Camp Haven’s annual Diamonds in the Rough gala at the Grand Harbor Clubhouse was a brilliant reminder of Henry Kissinger’s supposition, “A diamond is a chunk of charcoal that did well under pressure.”
Camp Haven – a transitional housing facility – helps homeless men in Indian River County rebuild their lives by providing temporary residency along with employment, psychological and personal counseling.
Through a framework of support, including educational opportunities, counseling, and encouragement Camp Haven helps the residents navigate the pressures of everyday life so they can move from homelessness to hopefulness, eventually becoming active, engaged, contributing members of our community.
A diamond ice sculpture shimmered, and LED-lit balloons swayed as guests perused silent and live auction items as Bobby and the Blisters played lively, toe-tapping music to keep the crowd moving before guests dined on a lovely surf and turf dinner.
During dinner, Gordon Stewart, Camp Haven board member, brought the crowd up to date with news of 2019, including the completion of an outdoor fitness area made possible by the generosity of the John’s Island Foundation. For 2020, Stewart gave a project update on the progress made on the new meeting space and warming kitchen currently under construction.

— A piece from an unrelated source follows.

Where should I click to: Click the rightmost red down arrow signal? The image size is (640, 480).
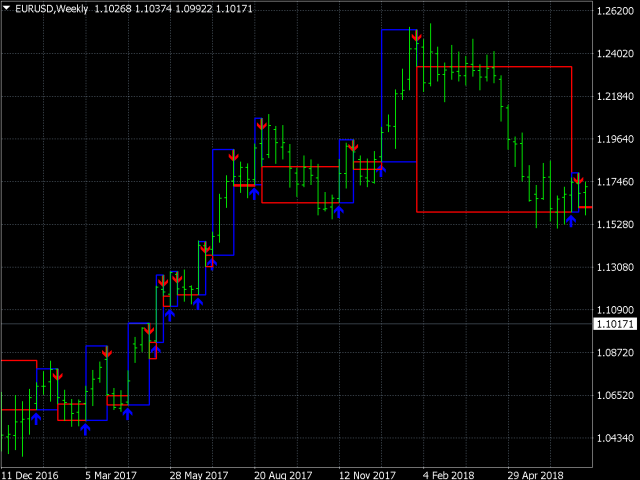point(578,180)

As Camp Haven has grown, it’s been increasingly difficult to conduct mandatory meetings and have enough space for all the men to gather for their nightly meal in the 290 square-foot-room, explained Stewart. “You can imagine how cramped it is. It’s literally standing room only.”

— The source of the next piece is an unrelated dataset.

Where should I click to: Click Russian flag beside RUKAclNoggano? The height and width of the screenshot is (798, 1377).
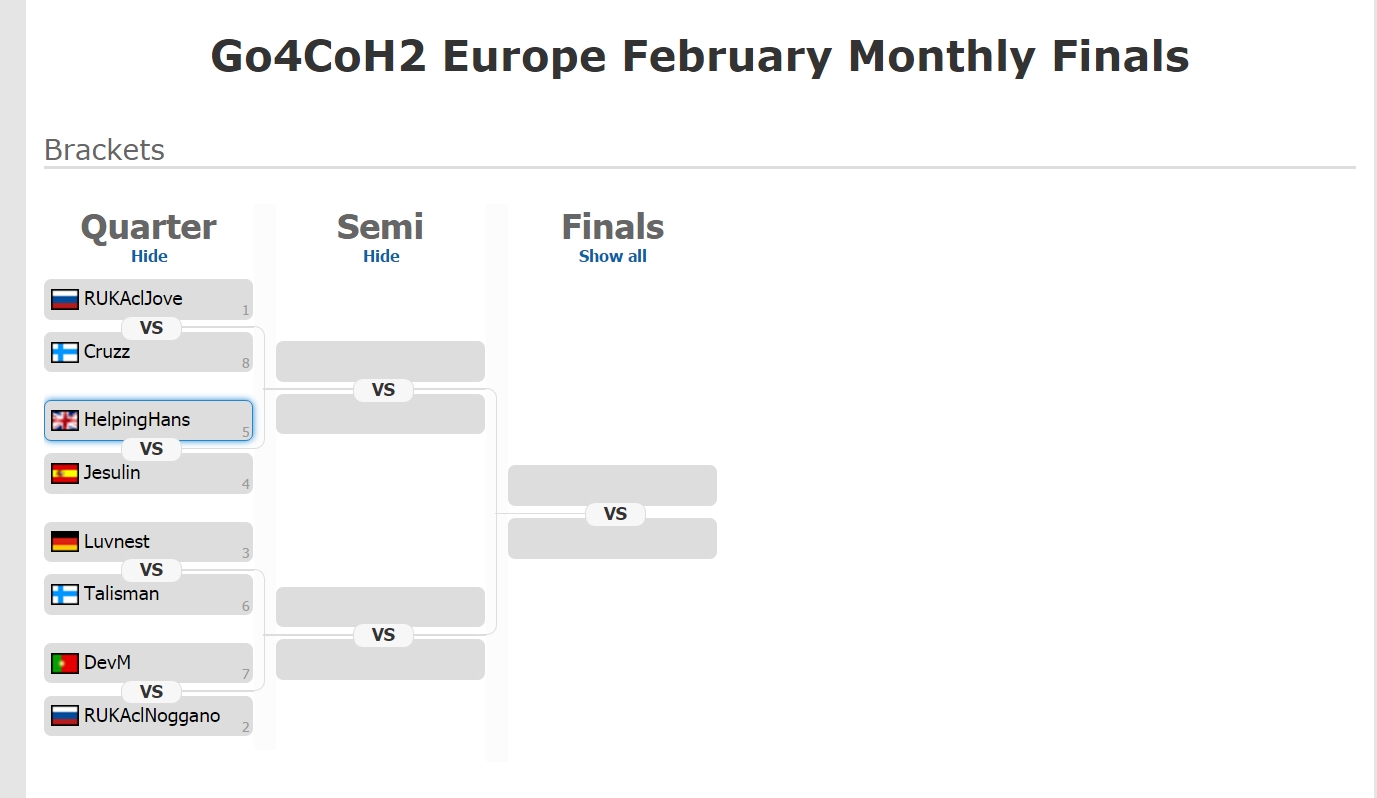[65, 716]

Camp Haven Executive Director Chuck Bradley said, “Since Camp Haven opened in January 2014, we have helped 201 men and those that stayed beyond the 90 day probationary period 70 percent of those folks have graduated our programs. They left Camp Haven with jobs, with money and with housing.”
Bradley also shared that 100 percent of the men that have children pay child support and are making payments toward any debt they have, adding, “If you don’t pay, you don’t stay.”
The announcement of MaryAnne Egan as this year’s Diamond Award recipient by Linda Teetz was met with a standing ovation. Dearly loved by all who cross her path, Egan is always there to offer a helping hand.
“MaryAnne, you are definitely a jewel and a gem. This Diamond Award is really symbolic of your very good nature. Your very soul. We are so thankful for all that you do for the men at Camp Haven,” said Teetz.
Camp Haven graduate Vetson Derisse made a guest appearance via video to share his progress in the U.S. Army. Derisse talked of his commendations, his decision to reenlist, and excitement about his upcoming deployment to Korea.
“It’s a thrill to see these men go off to start their own businesses and get into professional careers,” said Brian Korkus, board chairman. “In addition to Vetson we’ve got a paramedic, IT professionals, plumbers and electricians.”
Camp Haven Assistant Director Jermey Gable proudly introduced the Camp Haven Graduate of the Year, David Moshier.
“This gentleman came to our family completely broken. Our approach to rebuilding his life was done carefully and gently. Through this, he was able to change some life-changing goals, both at Camp Haven and beyond,” said Gable.
“Most people need to hit rock bottom before they are willing to change. I hit that rock bottom as I found myself struggling with mental illness and addiction and eventually became homeless,” shared Moshier, now a successful business owner.
It took ending up in jail for Moshier to finally realize that his behaviors were disconnecting him from his family, friends and society.
Fortunately, in 2014 someone told him about Camp Haven, and with their help, he was able to start rebuilding his life. He credits the environment of support, stability, structure, and accountability as the impetus that has helped him to rebuild his life.
“I am proof of someone capable of change. I am trying to give back to this community because this community gave so much to me. I’m still a work in progress, but I’m grateful that my restoration has allowed me to be able to help others. I went from hopeless to hopeful. From taker to giver. From homeless to homeowner,” said Moshier referring to his publication the City Guide of Sebastian and Vero Beach and hosting of the City Guide Show, both of which bring attention to local nonprofits.
Auctioneer Wesley Davis closed the evening with a live auction and a special Call to the Heart to raise $26,000 so that Camp Haven can continue to provide mental health services.
“One of the biggest crises that we see right now is those individuals that need mental health services. We see it right here in our community,” said Davis.